WHAT IS EXPECTED: Reproduce verbatim the lines from the one containing "You are a GUI" up to and including the one containing "The image size is (1024, 1024).".

AVAILABLE DATA:
━━━━

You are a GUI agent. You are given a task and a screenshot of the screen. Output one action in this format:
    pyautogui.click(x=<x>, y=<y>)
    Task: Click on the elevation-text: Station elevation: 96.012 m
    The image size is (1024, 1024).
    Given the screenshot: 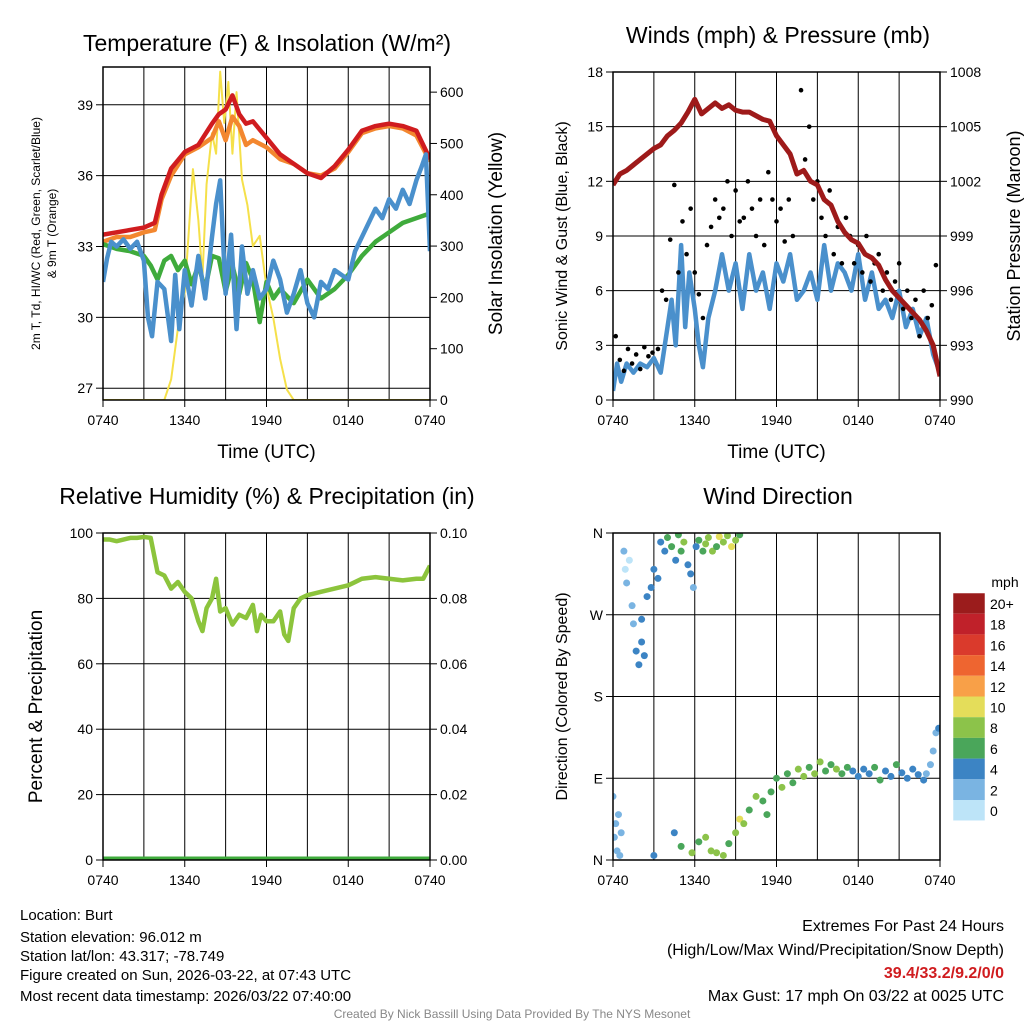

━━━━

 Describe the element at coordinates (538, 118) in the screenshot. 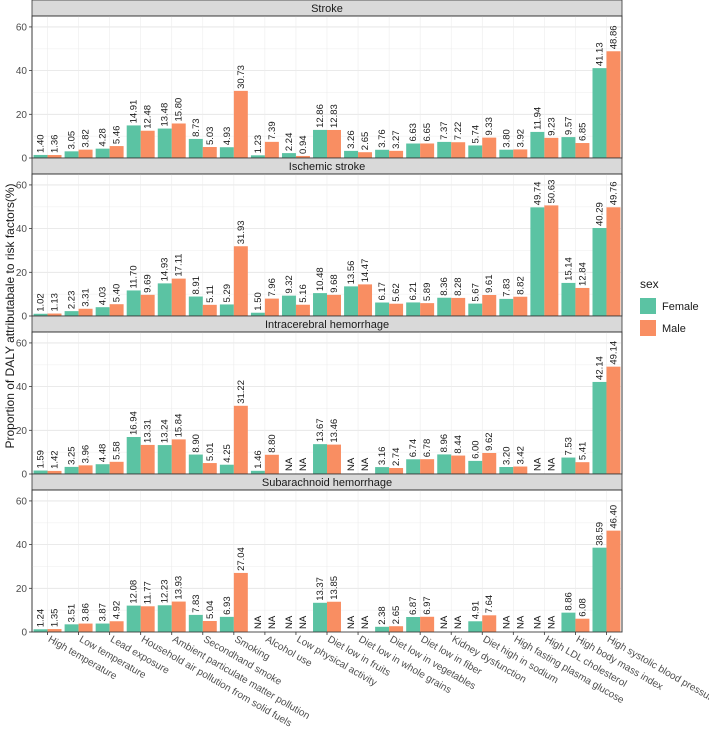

━━━━

OUTPUT FOR THIS EXERCISE:
You are a GUI agent. You are given a task and a screenshot of the screen. Output one action in this format:
    pyautogui.click(x=<x>, y=<y>)
    Task: Click on the elevation-text: Station elevation: 96.012 m
    The image size is (1024, 1024).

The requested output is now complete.